• Work item
In the entries that follow, find every line containing "width" and copy it.

• Material supplied

____

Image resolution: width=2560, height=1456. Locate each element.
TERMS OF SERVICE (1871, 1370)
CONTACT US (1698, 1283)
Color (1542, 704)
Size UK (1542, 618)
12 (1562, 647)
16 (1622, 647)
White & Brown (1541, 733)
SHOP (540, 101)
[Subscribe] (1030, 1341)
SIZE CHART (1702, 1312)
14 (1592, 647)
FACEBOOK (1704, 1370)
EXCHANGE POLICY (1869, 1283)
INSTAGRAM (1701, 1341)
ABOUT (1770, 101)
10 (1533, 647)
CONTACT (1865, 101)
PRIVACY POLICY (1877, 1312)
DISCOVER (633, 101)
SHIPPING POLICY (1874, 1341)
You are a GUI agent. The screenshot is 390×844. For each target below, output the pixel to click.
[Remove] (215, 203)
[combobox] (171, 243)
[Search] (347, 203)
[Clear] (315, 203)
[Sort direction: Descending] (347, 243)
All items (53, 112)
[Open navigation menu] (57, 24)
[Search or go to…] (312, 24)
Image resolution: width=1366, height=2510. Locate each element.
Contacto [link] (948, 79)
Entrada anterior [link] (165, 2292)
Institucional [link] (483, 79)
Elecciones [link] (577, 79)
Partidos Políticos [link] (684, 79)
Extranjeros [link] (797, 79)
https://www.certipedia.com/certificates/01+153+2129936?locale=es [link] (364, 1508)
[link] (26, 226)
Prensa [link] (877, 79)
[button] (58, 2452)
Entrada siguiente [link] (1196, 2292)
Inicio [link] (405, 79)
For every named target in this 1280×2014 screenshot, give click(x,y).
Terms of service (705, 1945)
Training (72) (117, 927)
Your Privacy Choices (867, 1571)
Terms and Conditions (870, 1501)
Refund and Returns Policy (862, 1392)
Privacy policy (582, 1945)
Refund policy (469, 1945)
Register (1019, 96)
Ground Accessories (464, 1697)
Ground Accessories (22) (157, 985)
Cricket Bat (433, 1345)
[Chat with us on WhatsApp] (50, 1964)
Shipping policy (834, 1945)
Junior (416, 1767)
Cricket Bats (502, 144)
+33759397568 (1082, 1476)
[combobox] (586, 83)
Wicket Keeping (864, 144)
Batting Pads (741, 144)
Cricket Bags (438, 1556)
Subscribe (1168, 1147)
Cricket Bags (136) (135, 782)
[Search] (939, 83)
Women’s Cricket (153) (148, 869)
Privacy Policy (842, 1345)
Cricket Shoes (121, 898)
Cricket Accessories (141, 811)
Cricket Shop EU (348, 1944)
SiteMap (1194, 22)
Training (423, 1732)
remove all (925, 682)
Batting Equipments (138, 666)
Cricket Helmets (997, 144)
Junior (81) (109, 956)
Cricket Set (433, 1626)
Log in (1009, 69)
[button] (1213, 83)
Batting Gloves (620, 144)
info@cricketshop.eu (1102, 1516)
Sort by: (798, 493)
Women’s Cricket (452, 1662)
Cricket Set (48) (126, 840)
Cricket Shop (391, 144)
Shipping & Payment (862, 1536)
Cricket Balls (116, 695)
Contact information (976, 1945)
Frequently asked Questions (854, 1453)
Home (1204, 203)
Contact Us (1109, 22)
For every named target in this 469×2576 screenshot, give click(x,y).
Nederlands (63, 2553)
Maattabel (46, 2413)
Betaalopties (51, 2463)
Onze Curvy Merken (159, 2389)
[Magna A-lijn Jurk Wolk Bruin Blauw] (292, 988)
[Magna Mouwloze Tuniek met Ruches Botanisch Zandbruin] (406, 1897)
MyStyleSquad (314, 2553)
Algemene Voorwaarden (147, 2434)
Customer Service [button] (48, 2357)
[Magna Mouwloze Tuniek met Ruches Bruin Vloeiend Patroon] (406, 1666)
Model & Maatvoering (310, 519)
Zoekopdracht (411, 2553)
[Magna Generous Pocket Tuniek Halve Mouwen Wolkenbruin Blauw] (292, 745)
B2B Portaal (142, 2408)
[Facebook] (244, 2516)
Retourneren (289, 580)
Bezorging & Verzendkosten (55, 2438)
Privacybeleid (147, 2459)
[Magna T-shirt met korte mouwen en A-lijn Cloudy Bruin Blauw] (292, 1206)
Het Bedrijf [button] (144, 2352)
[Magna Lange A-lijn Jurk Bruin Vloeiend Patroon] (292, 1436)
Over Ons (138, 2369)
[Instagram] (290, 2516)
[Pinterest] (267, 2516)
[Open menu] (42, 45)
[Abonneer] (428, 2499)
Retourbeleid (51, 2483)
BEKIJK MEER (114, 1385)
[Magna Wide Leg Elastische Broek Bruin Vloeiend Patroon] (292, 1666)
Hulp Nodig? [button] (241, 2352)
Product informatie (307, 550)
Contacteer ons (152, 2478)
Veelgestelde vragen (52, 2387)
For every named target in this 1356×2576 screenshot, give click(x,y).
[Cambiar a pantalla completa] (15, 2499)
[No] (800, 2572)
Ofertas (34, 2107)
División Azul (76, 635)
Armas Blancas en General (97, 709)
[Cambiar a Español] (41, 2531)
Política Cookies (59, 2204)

____

• Answer box
Image resolution: width=2560, height=1456. Locate each element.
Image resolution: width=1366, height=2510. Locate each element.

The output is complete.